EXCERPTED PASSAGE

+ + + +

Numerous studies in obese humans and animals have shown that macrophages infiltrate visceral adipose tissue and surrounding dead adipose cells to form the characteristic “crown-like structure” (CLS) morphology. Proinflammatory mediators produced by these immune cells are present in the peripheral blood of obese women and have been linked to the progression of breast cancer [48]. In the animal model of obesity, the occurrence of CLS is related to the activation of NF-κB, and the increase in inflammatory mediators (such as TNF-α and IL-1β) is closely related to NETs and METs. Whether METs are formed in CLS remains to be confirmed [49]. To this question, Mohanan et al. found that macrophages produced METs after TNF-α stimulation in vitro and in obese mice, suggesting that obesity-induced adipose tissue inflammation promotes the formation of METs in CLS through PAD-mediated histone citrullination [29].

5.7. Autoimmune Disease

After the extracellular traps play their role in bacterial killing or tissue damage, they can be removed and degraded by macrophage phagocytosis and DNA enzymes. However, those that escape the clearance may generate a stable autoantigen-DNA complexes and lead to prolonged exposure of self-antigens, the generation of autoantibodies, thus promoting the occurrence and development of autoimmunity [50, 51]. There have been many studies on systemic lupus erythematosus (SLE), rheumatoid arthritis (RA), psoriasis, and autoimmune vasculitis related to NETs [30, 52–54]. NET formation is increased in patients with SLE. Neutrophils from these patients manifested phenotypic abnormalities such as enhanced aggregation and apoptosis. In RA, extracellular traps are considered a major source of citrullinated autoantigens. For example, NETs can be detected in synovial fluid and rheumatoid nodules in patients with RA, and serum levels of components of NETS in patients are higher than those in healthy controls [55]. However, there are few studies related to METs in autoimmune diseases. El Shikh et al. verified that macrophages could express functional PAD4 in murine collagen-induced arthritis (CIA) and synovial biopsies from RA patients. PAD4 that colocalized with lymphoid tissue peptidyl citrate could functionally deiminate extracellular proteins/peptides in vitro, release citrulline histone through the formation of METs, induce the production of ACPA, and promote the development of arthritis [9]. Since the components and structures of METs are similar to those of NETs, METs may also play a significant role in autoimmune diseases, which needs further researches.

+ + + +

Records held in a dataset
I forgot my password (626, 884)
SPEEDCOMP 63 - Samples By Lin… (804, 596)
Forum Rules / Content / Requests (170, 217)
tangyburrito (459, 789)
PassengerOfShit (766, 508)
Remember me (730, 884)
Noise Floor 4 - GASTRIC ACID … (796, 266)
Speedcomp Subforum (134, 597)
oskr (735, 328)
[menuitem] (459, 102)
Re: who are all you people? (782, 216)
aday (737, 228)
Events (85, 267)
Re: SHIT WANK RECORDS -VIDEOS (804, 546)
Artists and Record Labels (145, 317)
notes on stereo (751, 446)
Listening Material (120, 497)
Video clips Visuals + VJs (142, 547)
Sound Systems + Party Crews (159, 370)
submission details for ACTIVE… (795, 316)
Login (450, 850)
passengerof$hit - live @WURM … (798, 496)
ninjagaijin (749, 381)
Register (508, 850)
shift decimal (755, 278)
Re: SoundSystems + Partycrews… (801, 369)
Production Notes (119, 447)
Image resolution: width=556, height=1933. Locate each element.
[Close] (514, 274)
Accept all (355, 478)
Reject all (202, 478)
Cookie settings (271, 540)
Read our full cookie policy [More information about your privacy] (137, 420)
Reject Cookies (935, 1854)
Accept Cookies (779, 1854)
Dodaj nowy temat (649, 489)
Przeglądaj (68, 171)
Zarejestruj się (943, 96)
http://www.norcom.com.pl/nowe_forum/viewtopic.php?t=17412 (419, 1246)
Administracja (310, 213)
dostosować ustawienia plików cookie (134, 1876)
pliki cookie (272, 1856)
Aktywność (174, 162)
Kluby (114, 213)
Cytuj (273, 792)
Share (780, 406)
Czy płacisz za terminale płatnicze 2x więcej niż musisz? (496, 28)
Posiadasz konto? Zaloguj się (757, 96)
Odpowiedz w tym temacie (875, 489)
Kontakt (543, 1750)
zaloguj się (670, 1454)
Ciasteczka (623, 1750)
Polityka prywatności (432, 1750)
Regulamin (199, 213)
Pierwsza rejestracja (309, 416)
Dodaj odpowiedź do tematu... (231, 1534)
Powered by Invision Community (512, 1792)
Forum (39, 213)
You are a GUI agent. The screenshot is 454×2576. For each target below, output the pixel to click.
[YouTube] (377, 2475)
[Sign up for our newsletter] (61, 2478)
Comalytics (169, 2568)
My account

+ + + +

WORK TASK 1
According to the passage on extracellular traps, in which two places can NETs be detected in patients with RA?
WORK TASK 2
Carry on the passage on extracellular traps from where it stops.

EXERCISE OUTPUT 1
In synovial fluid and rheumatoid nodules.

EXERCISE OUTPUT 2
6. Conclusion

ETosis is a process that is different from other programmed cell death and necrosis. Under various stimulation conditions, macrophages can produce fibrous network structures containing citrate histone, elastase, MPO, MMP-9, lysozyme, and other components. The existence and quantitative comparison of METs were identified by scanning electron microscopy, immunofluorescence, and other methods. The formation mechanism of METs has been found to be related to the NADPH oxidase/ROS system, as well as independent of the NADPH oxidase/ROS system. Under the stimulation of pathogens, macrophages induce the production of METs to remove pathogenic microorganisms such as bacteria, fungi, and parasites. Currently, most studies focus on the relationship between METs and infection. In recent years, studies have also found that METs play an important role in promoting tissue damage, inflammatory progression, and autoimmune diseases. More researches are needed in the future to deepen our knowledge and understanding of METs.